Any film that asks its audience to remain sympathetic towards a tortured wannabe artist as he vacillates between two women is going to need a pretty sympathetic lead actor, and Davies, with his intelligent, boyish face and furrowed brow, somehow manages to keep his character’s plight interesting, although perhaps a little too much of the film consists of him wandering around looking perturbed, with his hands thrust deep into his pockets. Bouchez eloquently shows her exasperation with Paul, while never coming off as a nag, and Lindvall (who makes her film debut here) makes for a beguiling futuristic sex-bomb temptress, although her strongest scene is a curious little moment of intimacy with Davies when she is in her street clothes, as they record pick-up dialog in a sound studio.
The smaller roles are very well filled, with the exception of a very over-the-top Jason Schwartzman, who plays his hot young director as a mix of Austin Powers and a young William Friedkin. In interviews, Coppola is almost touchingly unsure how he managed to assemble such veterans as Gerard Depardieu, Giancarlo Giannini, Dean Stockwell, John Philip Law, et al (ask your dad, Roman), but each of these veterans, with all of their associations and baggage, brings a degree of iconicity and self-referentiality that feels entirely appropriate, given the nature of the material. As Paul’s visiting father, Stockwell in particular stands out, despite only having one scene. He pulls his son out of the world of both his films and both his women for the duration of just one drink at an airport bar, but it is long enough to give CQ the breathing room that is lacking in so much of today’s cinema. It is a quiet little scene that does not need to be there, but it changes the center of gravity of the whole film.

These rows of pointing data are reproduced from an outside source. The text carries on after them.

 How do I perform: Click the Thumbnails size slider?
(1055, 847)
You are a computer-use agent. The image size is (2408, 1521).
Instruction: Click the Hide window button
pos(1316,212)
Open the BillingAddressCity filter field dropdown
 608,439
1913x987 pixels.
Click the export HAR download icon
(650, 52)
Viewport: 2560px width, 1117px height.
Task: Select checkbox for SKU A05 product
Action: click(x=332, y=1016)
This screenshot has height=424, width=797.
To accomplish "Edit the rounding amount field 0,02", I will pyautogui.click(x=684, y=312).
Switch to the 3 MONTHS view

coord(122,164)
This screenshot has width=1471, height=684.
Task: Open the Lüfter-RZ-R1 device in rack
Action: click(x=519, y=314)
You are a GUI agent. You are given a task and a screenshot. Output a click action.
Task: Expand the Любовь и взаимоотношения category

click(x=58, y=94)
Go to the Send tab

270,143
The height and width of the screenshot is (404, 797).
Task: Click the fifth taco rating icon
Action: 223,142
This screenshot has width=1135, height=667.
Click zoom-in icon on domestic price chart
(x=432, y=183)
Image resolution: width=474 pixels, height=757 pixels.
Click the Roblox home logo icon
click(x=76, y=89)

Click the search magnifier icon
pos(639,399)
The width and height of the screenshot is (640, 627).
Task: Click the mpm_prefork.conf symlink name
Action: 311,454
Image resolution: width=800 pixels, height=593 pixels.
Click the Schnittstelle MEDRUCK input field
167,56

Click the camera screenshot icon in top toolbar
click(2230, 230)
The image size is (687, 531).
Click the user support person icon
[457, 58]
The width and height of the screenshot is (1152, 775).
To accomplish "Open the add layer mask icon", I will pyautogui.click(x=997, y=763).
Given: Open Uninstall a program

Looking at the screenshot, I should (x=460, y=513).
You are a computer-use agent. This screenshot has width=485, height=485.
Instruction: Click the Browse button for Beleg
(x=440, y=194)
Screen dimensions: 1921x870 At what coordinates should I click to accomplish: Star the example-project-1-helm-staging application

Coppola has cheekily constructed his entire film to quite openly discuss the idea of what constitutes a good ending (Giannini’s studio boss even lectures Paul “There are two kinds of movies; those with an ending, and those that don’t have an ending.”) Whether CQ’s ending is satisfying or not is up to the individual viewer, but the rest of the film is so satisfying and intriguing, it is almost a shame that it has to have an ending at all.